◆ BRIEF ◆
Output each of the entries below word for word, keeping every line as it appears.

═══ DATA FOR THE TASK ═══

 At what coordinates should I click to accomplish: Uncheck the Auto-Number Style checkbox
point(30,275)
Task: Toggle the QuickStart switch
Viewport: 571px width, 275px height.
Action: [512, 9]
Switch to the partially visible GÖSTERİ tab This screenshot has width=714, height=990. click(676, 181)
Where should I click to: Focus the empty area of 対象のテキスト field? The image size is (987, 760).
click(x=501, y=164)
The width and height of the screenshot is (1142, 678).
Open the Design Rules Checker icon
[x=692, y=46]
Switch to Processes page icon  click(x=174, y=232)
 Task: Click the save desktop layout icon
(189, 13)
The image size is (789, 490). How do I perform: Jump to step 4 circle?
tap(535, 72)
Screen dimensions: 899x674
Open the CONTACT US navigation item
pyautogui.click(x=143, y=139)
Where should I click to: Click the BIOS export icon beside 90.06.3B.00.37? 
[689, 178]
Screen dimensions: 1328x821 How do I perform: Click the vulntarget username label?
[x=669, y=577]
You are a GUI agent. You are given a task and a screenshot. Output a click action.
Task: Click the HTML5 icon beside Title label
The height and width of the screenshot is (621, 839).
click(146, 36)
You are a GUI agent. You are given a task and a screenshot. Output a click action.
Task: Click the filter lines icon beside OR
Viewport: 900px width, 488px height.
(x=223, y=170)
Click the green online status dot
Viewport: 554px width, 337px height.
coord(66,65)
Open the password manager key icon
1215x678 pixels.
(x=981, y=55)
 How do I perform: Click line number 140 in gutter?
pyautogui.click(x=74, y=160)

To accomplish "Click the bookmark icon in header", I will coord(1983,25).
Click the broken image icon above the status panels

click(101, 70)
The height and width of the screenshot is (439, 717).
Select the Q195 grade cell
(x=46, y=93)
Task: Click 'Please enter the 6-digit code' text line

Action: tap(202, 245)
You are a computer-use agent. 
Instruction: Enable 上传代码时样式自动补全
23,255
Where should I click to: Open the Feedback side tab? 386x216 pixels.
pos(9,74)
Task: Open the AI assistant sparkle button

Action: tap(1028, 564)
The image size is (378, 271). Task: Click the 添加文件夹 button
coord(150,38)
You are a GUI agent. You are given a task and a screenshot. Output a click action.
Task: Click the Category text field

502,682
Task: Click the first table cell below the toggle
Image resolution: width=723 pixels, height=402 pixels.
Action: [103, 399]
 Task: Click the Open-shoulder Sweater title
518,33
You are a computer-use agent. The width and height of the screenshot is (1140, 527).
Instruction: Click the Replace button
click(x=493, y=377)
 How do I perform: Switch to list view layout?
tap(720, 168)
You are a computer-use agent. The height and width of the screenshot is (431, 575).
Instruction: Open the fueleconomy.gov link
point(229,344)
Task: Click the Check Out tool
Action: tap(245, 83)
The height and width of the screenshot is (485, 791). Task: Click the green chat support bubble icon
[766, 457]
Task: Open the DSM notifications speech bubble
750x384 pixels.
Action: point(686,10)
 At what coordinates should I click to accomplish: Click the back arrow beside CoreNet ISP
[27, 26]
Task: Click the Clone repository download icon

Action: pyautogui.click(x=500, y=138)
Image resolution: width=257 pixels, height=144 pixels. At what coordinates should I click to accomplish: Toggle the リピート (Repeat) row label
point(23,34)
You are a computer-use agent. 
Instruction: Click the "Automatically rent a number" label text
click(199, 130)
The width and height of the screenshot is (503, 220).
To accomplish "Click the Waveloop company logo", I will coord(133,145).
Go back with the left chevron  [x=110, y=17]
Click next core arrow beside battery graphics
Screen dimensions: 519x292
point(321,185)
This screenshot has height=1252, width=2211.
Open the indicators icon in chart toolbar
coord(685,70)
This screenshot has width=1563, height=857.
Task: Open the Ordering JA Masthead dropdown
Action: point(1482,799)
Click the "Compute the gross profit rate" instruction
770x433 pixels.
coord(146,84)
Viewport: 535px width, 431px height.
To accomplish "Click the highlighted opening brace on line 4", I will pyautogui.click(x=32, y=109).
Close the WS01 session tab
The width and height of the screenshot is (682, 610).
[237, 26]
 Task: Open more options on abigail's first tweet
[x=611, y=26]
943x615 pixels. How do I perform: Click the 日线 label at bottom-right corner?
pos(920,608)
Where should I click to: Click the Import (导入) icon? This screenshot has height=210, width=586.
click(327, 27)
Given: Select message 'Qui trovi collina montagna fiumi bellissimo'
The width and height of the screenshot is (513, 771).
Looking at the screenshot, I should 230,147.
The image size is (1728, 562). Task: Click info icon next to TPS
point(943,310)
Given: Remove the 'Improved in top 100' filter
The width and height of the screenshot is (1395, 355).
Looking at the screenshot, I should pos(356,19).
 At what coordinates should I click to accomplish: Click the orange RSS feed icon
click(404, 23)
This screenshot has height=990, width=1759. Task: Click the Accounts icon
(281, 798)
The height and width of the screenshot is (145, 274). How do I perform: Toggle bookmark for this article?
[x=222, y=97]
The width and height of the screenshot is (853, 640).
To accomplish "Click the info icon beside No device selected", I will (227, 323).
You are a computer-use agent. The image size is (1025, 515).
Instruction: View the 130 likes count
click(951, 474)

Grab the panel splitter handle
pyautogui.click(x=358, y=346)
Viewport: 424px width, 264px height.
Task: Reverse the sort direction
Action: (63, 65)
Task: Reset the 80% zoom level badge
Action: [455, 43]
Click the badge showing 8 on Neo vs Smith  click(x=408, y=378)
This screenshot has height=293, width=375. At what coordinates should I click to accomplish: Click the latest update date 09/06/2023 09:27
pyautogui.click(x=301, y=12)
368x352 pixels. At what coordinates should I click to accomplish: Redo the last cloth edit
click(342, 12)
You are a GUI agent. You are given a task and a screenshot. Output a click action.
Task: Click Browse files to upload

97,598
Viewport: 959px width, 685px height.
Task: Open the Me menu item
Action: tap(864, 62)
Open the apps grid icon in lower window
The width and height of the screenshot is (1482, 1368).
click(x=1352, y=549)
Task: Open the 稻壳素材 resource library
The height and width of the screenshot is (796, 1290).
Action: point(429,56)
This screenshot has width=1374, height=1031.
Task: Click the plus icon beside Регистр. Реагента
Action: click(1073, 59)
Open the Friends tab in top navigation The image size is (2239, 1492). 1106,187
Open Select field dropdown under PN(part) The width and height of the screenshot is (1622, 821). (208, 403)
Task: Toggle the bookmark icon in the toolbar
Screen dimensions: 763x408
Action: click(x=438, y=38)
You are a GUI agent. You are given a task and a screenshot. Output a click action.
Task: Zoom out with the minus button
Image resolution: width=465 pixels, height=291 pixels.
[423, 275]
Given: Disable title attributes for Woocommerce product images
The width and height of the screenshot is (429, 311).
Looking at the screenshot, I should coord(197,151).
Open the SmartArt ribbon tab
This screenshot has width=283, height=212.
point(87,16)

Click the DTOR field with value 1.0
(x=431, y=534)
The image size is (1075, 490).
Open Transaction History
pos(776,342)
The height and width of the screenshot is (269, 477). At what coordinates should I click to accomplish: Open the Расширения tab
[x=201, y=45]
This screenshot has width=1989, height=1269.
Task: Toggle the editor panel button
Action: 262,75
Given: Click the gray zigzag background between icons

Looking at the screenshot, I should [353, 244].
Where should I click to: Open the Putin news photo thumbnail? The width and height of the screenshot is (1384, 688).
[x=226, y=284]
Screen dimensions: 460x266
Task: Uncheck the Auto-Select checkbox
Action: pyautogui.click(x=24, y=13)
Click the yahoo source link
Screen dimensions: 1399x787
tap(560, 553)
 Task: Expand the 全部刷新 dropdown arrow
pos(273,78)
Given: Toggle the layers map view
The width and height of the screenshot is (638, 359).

═══

◆ OUTPUT FOR THIS EXERCISE ◆
 At what coordinates should I click to accomplish: Uncheck the Auto-Number Style checkbox
point(30,275)
Task: Toggle the QuickStart switch
Viewport: 571px width, 275px height.
Action: [512, 9]
Switch to the partially visible GÖSTERİ tab This screenshot has width=714, height=990. click(676, 181)
Where should I click to: Focus the empty area of 対象のテキスト field? The image size is (987, 760).
click(x=501, y=164)
The width and height of the screenshot is (1142, 678).
Open the Design Rules Checker icon
[x=692, y=46]
Switch to Processes page icon  click(x=174, y=232)
 Task: Click the save desktop layout icon
(189, 13)
The image size is (789, 490). How do I perform: Jump to step 4 circle?
tap(535, 72)
Screen dimensions: 899x674
Open the CONTACT US navigation item
pyautogui.click(x=143, y=139)
Where should I click to: Click the BIOS export icon beside 90.06.3B.00.37? 
[689, 178]
Screen dimensions: 1328x821 How do I perform: Click the vulntarget username label?
[x=669, y=577]
You are a GUI agent. You are given a task and a screenshot. Output a click action.
Task: Click the HTML5 icon beside Title label
The height and width of the screenshot is (621, 839).
click(146, 36)
You are a GUI agent. You are given a task and a screenshot. Output a click action.
Task: Click the filter lines icon beside OR
Viewport: 900px width, 488px height.
(x=223, y=170)
Click the green online status dot
Viewport: 554px width, 337px height.
coord(66,65)
Open the password manager key icon
1215x678 pixels.
(x=981, y=55)
 How do I perform: Click line number 140 in gutter?
pyautogui.click(x=74, y=160)

To accomplish "Click the bookmark icon in header", I will coord(1983,25).
Click the broken image icon above the status panels

click(101, 70)
The height and width of the screenshot is (439, 717).
Select the Q195 grade cell
(x=46, y=93)
Task: Click 'Please enter the 6-digit code' text line

Action: tap(202, 245)
You are a computer-use agent. 
Instruction: Enable 上传代码时样式自动补全
23,255
Where should I click to: Open the Feedback side tab? 386x216 pixels.
pos(9,74)
Task: Open the AI assistant sparkle button

Action: tap(1028, 564)
The image size is (378, 271). Task: Click the 添加文件夹 button
coord(150,38)
You are a GUI agent. You are given a task and a screenshot. Output a click action.
Task: Click the Category text field

502,682
Task: Click the first table cell below the toggle
Image resolution: width=723 pixels, height=402 pixels.
Action: [103, 399]
 Task: Click the Open-shoulder Sweater title
518,33
You are a computer-use agent. The width and height of the screenshot is (1140, 527).
Instruction: Click the Replace button
click(x=493, y=377)
 How do I perform: Switch to list view layout?
tap(720, 168)
You are a computer-use agent. The height and width of the screenshot is (431, 575).
Instruction: Open the fueleconomy.gov link
point(229,344)
Task: Click the Check Out tool
Action: tap(245, 83)
The height and width of the screenshot is (485, 791). Task: Click the green chat support bubble icon
[766, 457]
Task: Open the DSM notifications speech bubble
750x384 pixels.
Action: point(686,10)
 At what coordinates should I click to accomplish: Click the back arrow beside CoreNet ISP
[27, 26]
Task: Click the Clone repository download icon

Action: pyautogui.click(x=500, y=138)
Image resolution: width=257 pixels, height=144 pixels. At what coordinates should I click to accomplish: Toggle the リピート (Repeat) row label
point(23,34)
You are a computer-use agent. 
Instruction: Click the "Automatically rent a number" label text
click(199, 130)
The width and height of the screenshot is (503, 220).
To accomplish "Click the Waveloop company logo", I will coord(133,145).
Go back with the left chevron  [x=110, y=17]
Click next core arrow beside battery graphics
Screen dimensions: 519x292
point(321,185)
This screenshot has height=1252, width=2211.
Open the indicators icon in chart toolbar
coord(685,70)
This screenshot has width=1563, height=857.
Task: Open the Ordering JA Masthead dropdown
Action: point(1482,799)
Click the "Compute the gross profit rate" instruction
770x433 pixels.
coord(146,84)
Viewport: 535px width, 431px height.
To accomplish "Click the highlighted opening brace on line 4", I will pyautogui.click(x=32, y=109).
Close the WS01 session tab
The width and height of the screenshot is (682, 610).
[237, 26]
 Task: Open more options on abigail's first tweet
[x=611, y=26]
943x615 pixels. How do I perform: Click the 日线 label at bottom-right corner?
pos(920,608)
Where should I click to: Click the Import (导入) icon? This screenshot has height=210, width=586.
click(327, 27)
Given: Select message 'Qui trovi collina montagna fiumi bellissimo'
The width and height of the screenshot is (513, 771).
Looking at the screenshot, I should 230,147.
The image size is (1728, 562). Task: Click info icon next to TPS
point(943,310)
Given: Remove the 'Improved in top 100' filter
The width and height of the screenshot is (1395, 355).
Looking at the screenshot, I should pos(356,19).
 At what coordinates should I click to accomplish: Click the orange RSS feed icon
click(404, 23)
This screenshot has height=990, width=1759. Task: Click the Accounts icon
(281, 798)
The height and width of the screenshot is (145, 274). How do I perform: Toggle bookmark for this article?
[x=222, y=97]
The width and height of the screenshot is (853, 640).
To accomplish "Click the info icon beside No device selected", I will (227, 323).
You are a computer-use agent. The image size is (1025, 515).
Instruction: View the 130 likes count
click(951, 474)

Grab the panel splitter handle
pyautogui.click(x=358, y=346)
Viewport: 424px width, 264px height.
Task: Reverse the sort direction
Action: (63, 65)
Task: Reset the 80% zoom level badge
Action: [455, 43]
Click the badge showing 8 on Neo vs Smith  click(x=408, y=378)
This screenshot has height=293, width=375. At what coordinates should I click to accomplish: Click the latest update date 09/06/2023 09:27
pyautogui.click(x=301, y=12)
368x352 pixels. At what coordinates should I click to accomplish: Redo the last cloth edit
click(342, 12)
You are a GUI agent. You are given a task and a screenshot. Output a click action.
Task: Click Browse files to upload

97,598
Viewport: 959px width, 685px height.
Task: Open the Me menu item
Action: tap(864, 62)
Open the apps grid icon in lower window
The width and height of the screenshot is (1482, 1368).
click(x=1352, y=549)
Task: Open the 稻壳素材 resource library
The height and width of the screenshot is (796, 1290).
Action: point(429,56)
This screenshot has width=1374, height=1031.
Task: Click the plus icon beside Регистр. Реагента
Action: click(1073, 59)
Open the Friends tab in top navigation The image size is (2239, 1492). 1106,187
Open Select field dropdown under PN(part) The width and height of the screenshot is (1622, 821). (208, 403)
Task: Toggle the bookmark icon in the toolbar
Screen dimensions: 763x408
Action: click(x=438, y=38)
You are a GUI agent. You are given a task and a screenshot. Output a click action.
Task: Zoom out with the minus button
Image resolution: width=465 pixels, height=291 pixels.
[423, 275]
Given: Disable title attributes for Woocommerce product images
The width and height of the screenshot is (429, 311).
Looking at the screenshot, I should coord(197,151).
Open the SmartArt ribbon tab
This screenshot has width=283, height=212.
point(87,16)

Click the DTOR field with value 1.0
(x=431, y=534)
The image size is (1075, 490).
Open Transaction History
pos(776,342)
The height and width of the screenshot is (269, 477). At what coordinates should I click to accomplish: Open the Расширения tab
[x=201, y=45]
This screenshot has width=1989, height=1269.
Task: Toggle the editor panel button
Action: 262,75
Given: Click the gray zigzag background between icons

Looking at the screenshot, I should [353, 244].
Where should I click to: Open the Putin news photo thumbnail? The width and height of the screenshot is (1384, 688).
[x=226, y=284]
Screen dimensions: 460x266
Task: Uncheck the Auto-Select checkbox
Action: pyautogui.click(x=24, y=13)
Click the yahoo source link
Screen dimensions: 1399x787
tap(560, 553)
 Task: Expand the 全部刷新 dropdown arrow
pos(273,78)
Given: Toggle the layers map view
The width and height of the screenshot is (638, 359).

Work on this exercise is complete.